Data listing =
Segment Open
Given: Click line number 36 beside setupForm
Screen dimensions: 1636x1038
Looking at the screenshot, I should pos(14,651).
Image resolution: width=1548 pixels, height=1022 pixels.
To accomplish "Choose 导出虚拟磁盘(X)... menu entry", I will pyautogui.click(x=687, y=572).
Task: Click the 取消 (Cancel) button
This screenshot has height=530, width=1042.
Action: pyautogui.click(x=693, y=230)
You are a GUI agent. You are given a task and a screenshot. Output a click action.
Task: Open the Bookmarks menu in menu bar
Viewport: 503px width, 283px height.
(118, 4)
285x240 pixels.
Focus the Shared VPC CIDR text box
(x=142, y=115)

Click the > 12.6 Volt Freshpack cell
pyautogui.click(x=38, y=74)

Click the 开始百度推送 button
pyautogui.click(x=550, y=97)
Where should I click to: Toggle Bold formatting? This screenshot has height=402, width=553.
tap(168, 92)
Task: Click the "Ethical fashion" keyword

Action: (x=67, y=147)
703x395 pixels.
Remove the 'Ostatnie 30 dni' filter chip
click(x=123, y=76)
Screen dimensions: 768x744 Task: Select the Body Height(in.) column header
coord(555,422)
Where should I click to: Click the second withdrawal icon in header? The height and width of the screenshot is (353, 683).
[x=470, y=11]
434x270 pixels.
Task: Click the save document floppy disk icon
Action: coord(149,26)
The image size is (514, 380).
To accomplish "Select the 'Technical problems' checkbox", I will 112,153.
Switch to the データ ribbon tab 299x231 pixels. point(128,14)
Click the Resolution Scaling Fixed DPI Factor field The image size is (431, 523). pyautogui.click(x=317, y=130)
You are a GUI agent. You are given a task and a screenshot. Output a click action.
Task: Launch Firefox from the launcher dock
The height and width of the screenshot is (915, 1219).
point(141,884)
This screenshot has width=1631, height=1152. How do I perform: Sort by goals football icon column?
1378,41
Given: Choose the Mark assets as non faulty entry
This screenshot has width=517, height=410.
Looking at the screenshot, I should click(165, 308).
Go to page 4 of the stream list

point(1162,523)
Segment Closed
Exercise directions =
What is needed is a copy of every line above in which "entry" appears.

Exercise result =
To accomplish "Choose 导出虚拟磁盘(X)... menu entry", I will pyautogui.click(x=687, y=572).
Given: Choose the Mark assets as non faulty entry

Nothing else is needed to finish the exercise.